Excerpted passage
-------------------------
Stocking-fillers [5]. Trades and voices (with a postscript)


When I started this occasional series of stocking-filler poems, I’d sort of decided that they would necessarily all be the kind I knocked together to perform in folk clubs. I said, quite blithely that:

“They need to be compact and robust. Which is what much oral poetry was, originally. I discovered that writing your own stuff is a lot harder than you’d think, and I think I learned a fair amount about the trade from trying. Sometimes I’d try performing what I thought of as ‘real poems’, but they didn’t work, and once I decided I wanted an audience for them, I shifted my allegiance to poetry open mics. On the other hand, I’d assembled a folder that I called ‘Stand-ups and stocking fillers’. Sometimes I’d use some of them to finish a set at a reading, just to leave the audience with a laugh, or sometimes to relieve what may have been a bleak sequence.”

You see that I made a distinction between ‘real poems’ and ‘stocking-fillers’ which, when I come to think about it, is as foolish as putting a capital P on Poetry or a capital L on Literature, and thinking that is a tenable proposition. For that, mea culpa. Because sometimes I’ve set out to write a bit of ‘entertainment’ and found that the poem has ideas of its own. I guess this is particularly true of dramatic monologues. There’s a long tradition of the dramatic monologue in music hall performance, and it sort of slips into the folk scene, via Marriott Edgar’s brilliant creations like ‘Albert and the Lion’ which were immortalised in Stanley Holloway’s recorded performances of them . You can hear their influence in some of the work of Pam Ayres and Mike Harding. 

There’s the music hall at one end of the spectrum, and, I suppose, Shakespeare at the other, and in the notional middle, between the two kinds of performance art, there’s the printed poem. So many of them sink into your subconscious sense of how characters can be created, how they can be made to sound, from the appalling duke of Browning’s ‘My last duchess’ to Tony Harrison’s dead Iraqi soldier or David Constantine’s five monomaniacs in ‘Monologue’. If you were to ask about the appeal of the dramatic monologue for me, it’s the liberation of wearing a mask, and the genuine enjoyment of discovering the accent, the ideolect of the persona.
-------------------------
Supplied information
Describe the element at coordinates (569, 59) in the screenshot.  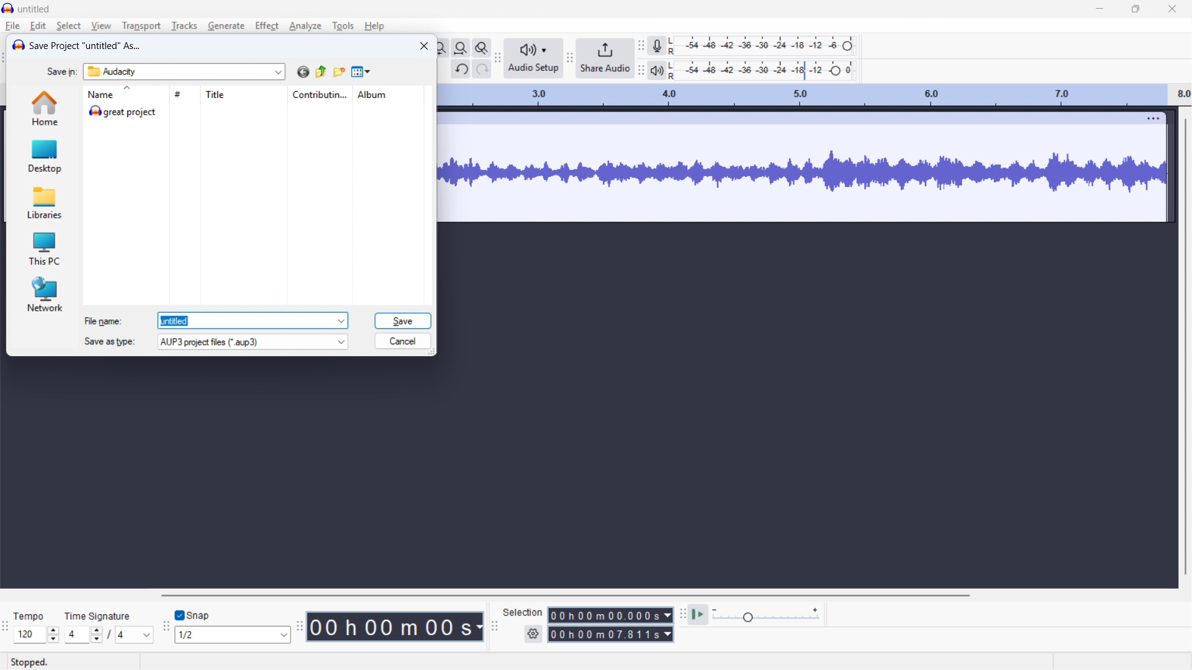
I see `share audio toolbar` at that location.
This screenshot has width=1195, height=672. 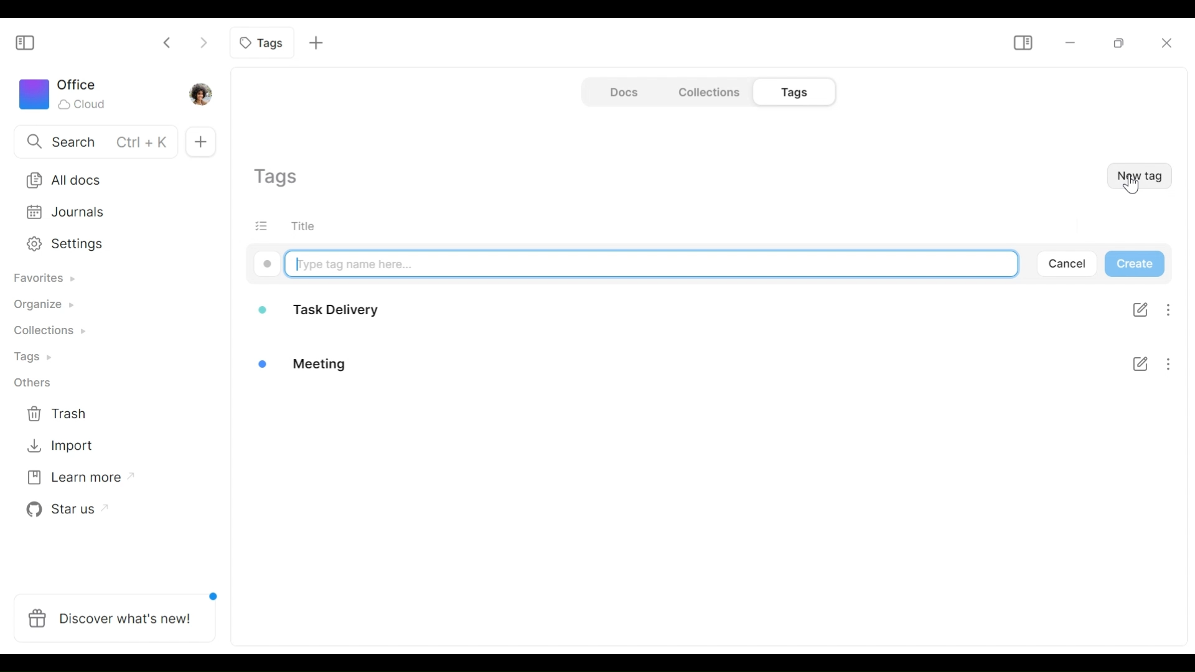 I want to click on Tags, so click(x=38, y=358).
-------------------------
Exercise task
From the essay on stocking-filler poems, extract the passage verbatim, starting at "There’s the music" up to and including "of the persona.".

Output for this exercise
There’s the music hall at one end of the spectrum, and, I suppose, Shakespeare at the other, and in the notional middle, between the two kinds of performance art, there’s the printed poem. So many of them sink into your subconscious sense of how characters can be created, how they can be made to sound, from the appalling duke of Browning’s ‘My last duchess’ to Tony Harrison’s dead Iraqi soldier or David Constantine’s five monomaniacs in ‘Monologue’. If you were to ask about the appeal of the dramatic monologue for me, it’s the liberation of wearing a mask, and the genuine enjoyment of discovering the accent, the ideolect of the persona.